About Windows Locations

Windows locations let you determine how clients connect to your virtual private network, and protect it accordingly. For example, clients connecting from within a workplace LAN on a 10.x.x.x network behind a NAT device are an unlikely risk for exposing confidential information. For these clients, you might set up a CSD Windows Location named Work that is specified by IP addresses on the 10.x.x.x network, and disable both the Cache Cleaner and the Secure Desktop function for this location.

In contrast, users' home PCs might be considered more at risk to viruses due to their mixed use. For these clients, you might set up a location named Home that is specified by a corporate-supplied certificate that employees install on their home PCs. This location would require the presence of antivirus software and specific, supported operating systems to grant full access to the network.

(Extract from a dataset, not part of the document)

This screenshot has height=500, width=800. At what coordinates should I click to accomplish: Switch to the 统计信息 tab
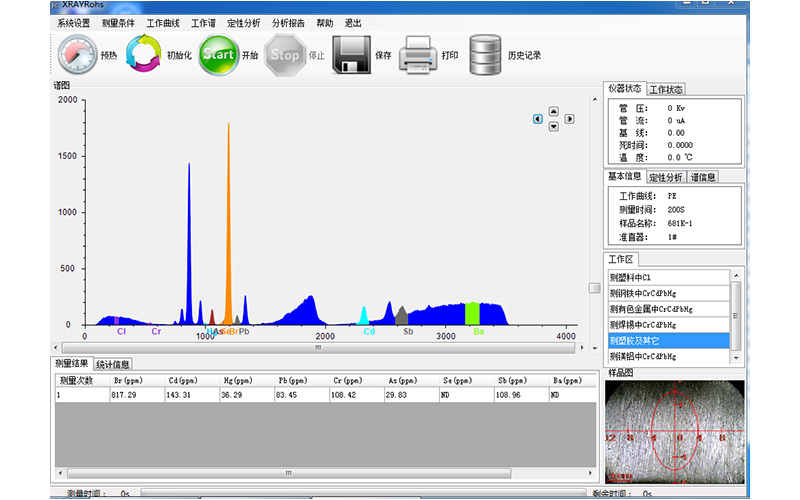click(x=113, y=364)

Alternatively, for untrusted locations such as Internet cafes, you might set up a location named "Insecure" that has no matching criteria (thus making it the default for clients that do not match other locations). This location would require full Secure Desktop functions, and include a short timeout period to prevent access by unauthorized users. If you create a location and do not specify criteria, make sure it is the last entry in the Locations list.

Related Topics

Cisco Secure Desktop on IOS Configuration Example Using SDM, http://www.cisco.com/en/US/products/ps6496/products_configuration_example09186a008072aa7b.shtml

Setting Up CSD for Microsoft Windows Clients, http://www.cisco.com/en/US/docs/security/csd/csd311/csd_for_vpn3k_cat6k/configuration/guide/CSDwin.html

Creating Policy Objects, page 6-6


Step 1 Select Manage > Policy Objects to open the Policy Object Manager (see Policy Object Manager Window, page 6-3).

Step 2 Select Cisco Secure Desktop Configuration from the Object Type selector.

Step 3 Right-click in the work area and select New Object to open the Add or Edit Secure Desktop Configuration Dialog Box, page 30-20.

Step 4 Enter a name for the object and optionally a description of the object.

Step 5 Select Windows Location Settings to create locations (such as Work, Home, or Insecure), and define the location-based settings (also called adaptive policies) for CSD.

a. For each location you want to configure, enter its name in the Location to Add field and click Add to move it to the Locations field. You can reorder the locations using the Move Up and Move Down buttons. When users connect, these locations are evaluated in order and the first one that matches is used to define the policies for the user.

When you add a location, a folder for the location is added to the table of contents. The folder and its subfolders define the policies for the location.

b. If you want all the open browser windows to close after the Secure Desktop installation, make sure to select the corresponding check box.

c. Select the required check boxes to configure a VPN Feature policy that enables web browsing, file access, port forwarding, and full tunneling, if installation or location matching fails.

Step 6 Select the folders and subfolders for the Windows locations you added and configure their settings. For detailed information about these settings, see Setting Up CSD for Microsoft Windows Clients at http://www.cisco.com/en/US/docs/security/csd/csd311/csd_for_vpn3k_cat6k/configuration/guide/CSDwin.html.

Step 7 Select Windows CE to configure a VPN feature policy to enable or restrict web browsing and remote server file access for remote clients running Microsoft Windows CE.

Step 8 Select Mac and Linux Cache Cleaner to configure the Cache Cleaner and a VPN Feature Policy for these clients, such as enabling or restricting web browsing, remote server file access, and port forwarding.

Step 9 (Optional) Under Category, select a category to help you identify this object in the Objects table. See Using Category Objects, page 6-9.

Step 10 Click OK to save the object.